教務で無い仕事もある。この学校内のセキュリティーの構築および保守とか、学校内ネット上に虐めの兆候が無いかを調べるのも仕事である。仕事量が多い。だから、担任は受け持たないで良いと言われている。これも生徒の接触禁止処置かもな。


「月曜の朝から怠そうね」


俺の雇い主で、この女子高の校長である牧之原沙綾が声を掛けてきた。この女子高は、保育園から大学院までを網羅する牧之原学園の一部であり、沙綾は学長の孫で、俺の保育園、幼稚園、小学校、高校時代のクラスメイトだったりする。
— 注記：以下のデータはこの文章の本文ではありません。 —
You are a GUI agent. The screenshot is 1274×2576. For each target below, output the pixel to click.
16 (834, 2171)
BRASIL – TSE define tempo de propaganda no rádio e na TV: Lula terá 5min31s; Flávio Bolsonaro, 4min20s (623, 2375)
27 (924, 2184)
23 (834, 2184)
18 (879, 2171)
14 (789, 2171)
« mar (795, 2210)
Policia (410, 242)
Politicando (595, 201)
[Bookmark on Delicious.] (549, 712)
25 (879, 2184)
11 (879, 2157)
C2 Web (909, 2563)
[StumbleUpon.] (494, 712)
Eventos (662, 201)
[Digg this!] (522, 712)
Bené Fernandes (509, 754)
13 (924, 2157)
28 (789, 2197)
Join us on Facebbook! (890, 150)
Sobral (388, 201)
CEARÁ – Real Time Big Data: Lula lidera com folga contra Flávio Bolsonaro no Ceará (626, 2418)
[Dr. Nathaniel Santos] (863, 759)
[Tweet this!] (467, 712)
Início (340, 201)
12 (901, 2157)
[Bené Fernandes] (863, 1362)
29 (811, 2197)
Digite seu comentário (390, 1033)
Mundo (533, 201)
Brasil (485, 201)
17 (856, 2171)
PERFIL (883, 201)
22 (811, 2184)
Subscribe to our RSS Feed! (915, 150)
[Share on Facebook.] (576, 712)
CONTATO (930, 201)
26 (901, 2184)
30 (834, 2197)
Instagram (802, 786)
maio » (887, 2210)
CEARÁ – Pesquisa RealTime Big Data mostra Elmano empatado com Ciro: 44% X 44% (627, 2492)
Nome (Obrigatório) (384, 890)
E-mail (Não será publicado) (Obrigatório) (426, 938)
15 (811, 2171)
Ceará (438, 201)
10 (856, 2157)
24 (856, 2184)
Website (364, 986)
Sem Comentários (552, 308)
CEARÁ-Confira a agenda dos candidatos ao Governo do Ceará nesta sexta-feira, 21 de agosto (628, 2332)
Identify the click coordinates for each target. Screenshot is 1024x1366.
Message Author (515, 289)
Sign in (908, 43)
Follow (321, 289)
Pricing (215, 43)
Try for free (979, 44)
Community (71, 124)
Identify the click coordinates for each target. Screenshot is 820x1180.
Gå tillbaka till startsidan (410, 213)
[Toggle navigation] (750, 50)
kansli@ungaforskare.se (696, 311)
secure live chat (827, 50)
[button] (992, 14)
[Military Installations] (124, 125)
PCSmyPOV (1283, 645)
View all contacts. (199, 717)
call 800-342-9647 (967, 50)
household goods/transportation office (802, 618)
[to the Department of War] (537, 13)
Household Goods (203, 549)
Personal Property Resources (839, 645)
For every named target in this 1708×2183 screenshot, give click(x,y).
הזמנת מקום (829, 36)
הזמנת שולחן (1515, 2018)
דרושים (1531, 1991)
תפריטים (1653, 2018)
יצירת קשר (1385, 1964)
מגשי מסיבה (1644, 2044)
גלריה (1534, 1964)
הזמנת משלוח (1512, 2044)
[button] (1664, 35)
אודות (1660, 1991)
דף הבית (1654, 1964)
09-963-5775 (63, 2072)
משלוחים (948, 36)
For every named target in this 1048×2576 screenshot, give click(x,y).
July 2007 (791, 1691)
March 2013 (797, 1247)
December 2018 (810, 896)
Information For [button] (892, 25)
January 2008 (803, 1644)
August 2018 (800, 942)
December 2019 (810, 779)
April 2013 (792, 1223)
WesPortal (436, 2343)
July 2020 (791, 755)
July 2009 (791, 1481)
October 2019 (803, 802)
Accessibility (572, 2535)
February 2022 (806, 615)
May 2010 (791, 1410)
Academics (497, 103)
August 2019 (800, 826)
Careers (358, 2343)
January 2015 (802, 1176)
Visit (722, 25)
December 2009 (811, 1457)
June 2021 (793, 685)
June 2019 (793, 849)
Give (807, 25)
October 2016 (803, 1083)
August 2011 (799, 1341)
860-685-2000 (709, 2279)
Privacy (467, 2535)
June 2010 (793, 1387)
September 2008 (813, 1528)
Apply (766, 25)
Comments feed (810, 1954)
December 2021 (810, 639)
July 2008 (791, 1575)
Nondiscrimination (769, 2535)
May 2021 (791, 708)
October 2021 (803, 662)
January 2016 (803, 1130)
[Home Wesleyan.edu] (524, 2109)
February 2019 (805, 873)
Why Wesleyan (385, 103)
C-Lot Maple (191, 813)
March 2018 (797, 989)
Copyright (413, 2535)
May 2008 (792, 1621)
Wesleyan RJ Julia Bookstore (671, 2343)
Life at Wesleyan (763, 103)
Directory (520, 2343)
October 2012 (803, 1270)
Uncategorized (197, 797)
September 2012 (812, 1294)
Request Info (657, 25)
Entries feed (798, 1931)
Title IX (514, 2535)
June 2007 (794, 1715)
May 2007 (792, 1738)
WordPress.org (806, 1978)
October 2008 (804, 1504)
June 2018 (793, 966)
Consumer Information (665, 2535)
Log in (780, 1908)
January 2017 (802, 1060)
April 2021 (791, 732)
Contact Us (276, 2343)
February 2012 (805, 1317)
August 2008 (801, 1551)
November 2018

「幼なじみが休養するって、俺の家に転がり込んだんだよ」


「ふ~ん。リンに私以外の幼なじみがいたの?」


「いたようだよ」


あれ?こいつも凛子のことを知っていたような。幼稚園、小学校が同じだったし。


「なぁ、佐藤凛子って、覚えているか?」


「リンリン?小4で転校しちゃった子だっけ?」


「そうそう」


俺の返答を聞き、眉間に皺を作る沙綾。


「どうして、リンリンの話をするの?まさか…リンの家に転がりこんだのって…」


「そんな感じ」


「不純異性行為および交際は認めません。追い出しなさい!女子高の教師という自覚が薄いのね、まったく…」


沙綾の理論で行くと、女子高の教師は、恋愛結婚出来無い気がするのだが。


「で、リンリンは今何をしているの?ヤンキー?フリーター?」


スマホを取り出し、現状の凛子の姿を見せた。勿論、服は着ている。


「これって…リンドバームのリンドウじゃない。まさか、あの歌姫が、リンリンなの…サインを明日持って来なさい」


「今日、一緒に来ればいいだろ?もし、来るなら、鍋にするぞ」


沙綾は俺の調理する鍋が大好物である。


「オニオンキャロットのドレッシングを添えたサラダがいいなぁ」


「わかった」



夕食の買い物を済ませ、沙綾の車で帰宅した。


「おかえり…あれ?サーヤ?」


玄関で凛子が俺達を出迎えた。凛子は沙綾のことを覚えているようだ。


「リンリン?」


目を見開いて驚いている沙綾。俺は、感動の再会場面の横を通り抜け、食材と共にキッチンへと向かった。まず、鍋の準備だな。ダシをとらないとなぁ。